Extensions that are not supported are ignored.
Extensions are identified by a string, chosen by the extension author. Extension identifiers
should aim to be globally unique, e.g. by using reverse domain-name of the defining entity such
as com.example.fido.myextension.
Extensions that may exist in multiple versions should take care to include a version in their identifier. In effect, different versions are thus treated as different extensions.
Standard extensions defined by FIDO in this document use a fixed prefix of fido.
for the extension identifiers. This prefix should not be used for 3rd party extensions.
A definition of an extension must specify, at minimum, an extension
identifier and an extension client argument sent via the
getAssertion or makeCredential call (see below).
Additionally, extensions may specify additional values in
clientData, authenticatorData (in the case of
signature extensions), or both.
An extension that does not define additions to clientData nor
authenticatorData is possible, but should be avoided. In such
cases, the relying party would have no indication if the extension was
supported or processed by the client and/or authenticator.
An extension defines two request arguments. The client argument
is passed from the RP to the client in the getAssertion or
makeCredential call, while the authenticator
argument is passed from the client to the authenticator during the
processing of these calls, either natively or through the external
authenticator protocol [FIDOEAP].
Extension definitions MUST specify the valid values for their client argument.
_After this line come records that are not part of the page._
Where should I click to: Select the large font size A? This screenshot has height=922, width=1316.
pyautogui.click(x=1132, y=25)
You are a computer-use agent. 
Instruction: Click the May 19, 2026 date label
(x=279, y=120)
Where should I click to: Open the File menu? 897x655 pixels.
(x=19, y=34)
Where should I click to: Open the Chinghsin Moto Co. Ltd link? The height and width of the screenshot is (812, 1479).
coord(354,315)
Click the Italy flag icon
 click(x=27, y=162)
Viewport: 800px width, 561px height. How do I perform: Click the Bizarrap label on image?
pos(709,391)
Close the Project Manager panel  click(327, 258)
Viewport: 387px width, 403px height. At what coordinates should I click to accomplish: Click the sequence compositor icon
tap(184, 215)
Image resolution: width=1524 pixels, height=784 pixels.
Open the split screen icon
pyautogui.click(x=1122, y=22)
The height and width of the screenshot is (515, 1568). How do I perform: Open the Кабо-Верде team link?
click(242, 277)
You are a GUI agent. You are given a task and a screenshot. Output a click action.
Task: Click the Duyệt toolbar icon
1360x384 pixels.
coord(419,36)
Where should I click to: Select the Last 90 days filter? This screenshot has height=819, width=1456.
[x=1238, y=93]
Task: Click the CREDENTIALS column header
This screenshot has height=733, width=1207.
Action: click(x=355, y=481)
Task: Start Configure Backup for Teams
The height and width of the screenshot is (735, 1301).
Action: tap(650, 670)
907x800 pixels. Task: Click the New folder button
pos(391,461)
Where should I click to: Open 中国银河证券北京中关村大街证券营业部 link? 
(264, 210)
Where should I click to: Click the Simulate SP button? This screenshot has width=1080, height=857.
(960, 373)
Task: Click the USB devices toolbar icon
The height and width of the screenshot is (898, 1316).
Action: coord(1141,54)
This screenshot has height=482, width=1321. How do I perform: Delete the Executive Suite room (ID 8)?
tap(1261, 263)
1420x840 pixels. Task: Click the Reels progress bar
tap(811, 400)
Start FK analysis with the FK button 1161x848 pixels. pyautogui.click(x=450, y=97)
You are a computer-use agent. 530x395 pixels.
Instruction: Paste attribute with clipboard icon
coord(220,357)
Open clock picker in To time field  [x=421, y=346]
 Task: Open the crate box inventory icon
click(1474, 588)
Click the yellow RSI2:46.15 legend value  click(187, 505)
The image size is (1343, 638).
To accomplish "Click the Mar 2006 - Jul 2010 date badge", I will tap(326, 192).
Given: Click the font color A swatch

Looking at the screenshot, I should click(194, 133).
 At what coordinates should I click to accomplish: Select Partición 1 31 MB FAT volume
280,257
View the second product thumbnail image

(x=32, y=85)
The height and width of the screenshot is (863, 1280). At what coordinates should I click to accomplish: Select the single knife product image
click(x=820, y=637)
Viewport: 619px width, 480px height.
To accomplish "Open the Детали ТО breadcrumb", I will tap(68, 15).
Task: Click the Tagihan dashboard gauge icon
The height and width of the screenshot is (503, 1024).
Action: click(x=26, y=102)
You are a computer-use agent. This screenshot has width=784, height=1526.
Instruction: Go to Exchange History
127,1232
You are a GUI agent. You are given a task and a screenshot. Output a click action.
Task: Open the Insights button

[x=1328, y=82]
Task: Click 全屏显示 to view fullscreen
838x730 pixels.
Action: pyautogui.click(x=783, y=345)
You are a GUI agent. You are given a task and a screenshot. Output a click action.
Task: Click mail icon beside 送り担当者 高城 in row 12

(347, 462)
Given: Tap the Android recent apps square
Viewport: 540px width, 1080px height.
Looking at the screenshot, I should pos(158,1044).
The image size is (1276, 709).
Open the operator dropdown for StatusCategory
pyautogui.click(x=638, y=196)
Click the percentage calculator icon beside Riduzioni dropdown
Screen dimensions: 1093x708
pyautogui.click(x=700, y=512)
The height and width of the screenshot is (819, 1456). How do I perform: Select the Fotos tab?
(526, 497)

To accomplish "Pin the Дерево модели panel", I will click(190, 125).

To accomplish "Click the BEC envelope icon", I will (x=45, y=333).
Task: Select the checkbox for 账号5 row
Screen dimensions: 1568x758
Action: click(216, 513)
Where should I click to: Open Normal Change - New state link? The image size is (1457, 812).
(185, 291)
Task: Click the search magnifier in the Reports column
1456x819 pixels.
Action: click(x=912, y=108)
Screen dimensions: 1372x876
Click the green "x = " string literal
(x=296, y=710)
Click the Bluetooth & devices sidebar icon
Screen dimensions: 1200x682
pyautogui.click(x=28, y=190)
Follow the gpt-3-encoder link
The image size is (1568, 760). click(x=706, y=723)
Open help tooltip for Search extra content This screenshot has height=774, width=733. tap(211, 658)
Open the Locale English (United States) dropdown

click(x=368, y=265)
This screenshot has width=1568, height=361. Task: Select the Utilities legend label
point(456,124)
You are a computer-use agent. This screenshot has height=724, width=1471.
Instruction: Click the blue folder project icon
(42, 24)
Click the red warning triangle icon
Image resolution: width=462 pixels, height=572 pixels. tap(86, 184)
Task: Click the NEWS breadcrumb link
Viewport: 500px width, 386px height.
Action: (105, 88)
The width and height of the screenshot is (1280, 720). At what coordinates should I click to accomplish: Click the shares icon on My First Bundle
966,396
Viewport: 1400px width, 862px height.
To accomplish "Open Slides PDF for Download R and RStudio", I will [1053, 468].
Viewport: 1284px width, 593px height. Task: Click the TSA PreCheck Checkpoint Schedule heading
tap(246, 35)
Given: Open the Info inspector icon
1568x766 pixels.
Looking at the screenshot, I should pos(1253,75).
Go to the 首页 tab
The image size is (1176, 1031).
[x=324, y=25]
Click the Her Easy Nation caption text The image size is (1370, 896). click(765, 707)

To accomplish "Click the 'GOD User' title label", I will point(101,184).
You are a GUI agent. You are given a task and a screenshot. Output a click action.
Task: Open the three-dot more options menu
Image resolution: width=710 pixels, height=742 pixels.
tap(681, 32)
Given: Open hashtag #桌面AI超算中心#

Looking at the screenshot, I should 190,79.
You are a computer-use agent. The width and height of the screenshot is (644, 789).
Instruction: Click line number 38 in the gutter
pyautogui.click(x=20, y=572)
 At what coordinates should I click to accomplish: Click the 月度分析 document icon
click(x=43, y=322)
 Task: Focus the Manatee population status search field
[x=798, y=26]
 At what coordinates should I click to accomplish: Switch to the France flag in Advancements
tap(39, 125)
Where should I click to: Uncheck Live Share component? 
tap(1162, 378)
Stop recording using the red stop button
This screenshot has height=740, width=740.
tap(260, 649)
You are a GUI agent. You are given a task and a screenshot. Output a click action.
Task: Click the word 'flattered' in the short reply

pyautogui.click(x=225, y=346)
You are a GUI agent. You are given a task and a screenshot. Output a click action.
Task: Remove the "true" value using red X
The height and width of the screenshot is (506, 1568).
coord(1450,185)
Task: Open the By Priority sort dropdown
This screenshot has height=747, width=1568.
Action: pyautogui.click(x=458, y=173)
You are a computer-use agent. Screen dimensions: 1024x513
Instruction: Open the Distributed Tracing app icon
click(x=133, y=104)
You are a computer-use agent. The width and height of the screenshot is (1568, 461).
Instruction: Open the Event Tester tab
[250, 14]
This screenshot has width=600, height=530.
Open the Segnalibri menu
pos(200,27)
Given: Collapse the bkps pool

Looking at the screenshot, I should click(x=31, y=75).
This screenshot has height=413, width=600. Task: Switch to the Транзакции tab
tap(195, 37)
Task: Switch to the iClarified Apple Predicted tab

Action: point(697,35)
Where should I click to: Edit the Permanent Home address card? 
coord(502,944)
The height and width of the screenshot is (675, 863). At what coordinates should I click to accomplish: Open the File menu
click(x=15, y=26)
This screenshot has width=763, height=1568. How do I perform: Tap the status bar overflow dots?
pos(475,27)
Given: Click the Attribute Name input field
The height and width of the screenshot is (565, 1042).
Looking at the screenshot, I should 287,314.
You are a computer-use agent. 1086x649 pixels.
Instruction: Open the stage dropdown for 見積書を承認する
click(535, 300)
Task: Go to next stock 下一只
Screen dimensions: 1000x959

Clients are free to ignore extensions with an invalid client argument. Specifying an authenticator argument is optional, since some extensions may only affect client processing.
An RP simultaneously requests the use of an extension and sets its client
argument by including an entry in the extensions dictionary
parameter to the getAssertion or makeCredential
call. The entry key MUST be the extension identifier, and the value
MUST be the client argument.
var assertionPromise = credentials.getAssertion(..., /* extensions */ { "com.example.fido.foobar": 42 });
Extensions that affect the behavior of the client platform can define their
argument to be any set of values that can be encoded in JSON. Such an
extension will in general (but not always) specify additional values to the
clientData structure (see below). It may also specify an
authenticator argument that platforms implementing the extension are
expected to send to the authenticator. The authenticator argument should be
a byte string.
Extensions should aim to define authenticator arguments that are as small as possible. Some authenticators communicate over low-bandwidth links such as Bluetooth Low-Energy or NFC.
Extensions that do not need to pass any particular argument value, must
still define a client argument. It is recommended that the argument be
defined as the constant value true in this case.
For extensions that specify additional authenticator processing only, it is desirable that the platform need not know the extension. To support this, platforms SHOULD pass the client argument of unknown extension as the authenticator argument unchanged, under the same extension identifier. The authenticator argument should be the CBOR encoding of the client argument, as specified in Section 4.2 of [RFC7049]. Clients SHOULD silently drop unknown extensions whose client argument cannot be encoded as a CBOR structure.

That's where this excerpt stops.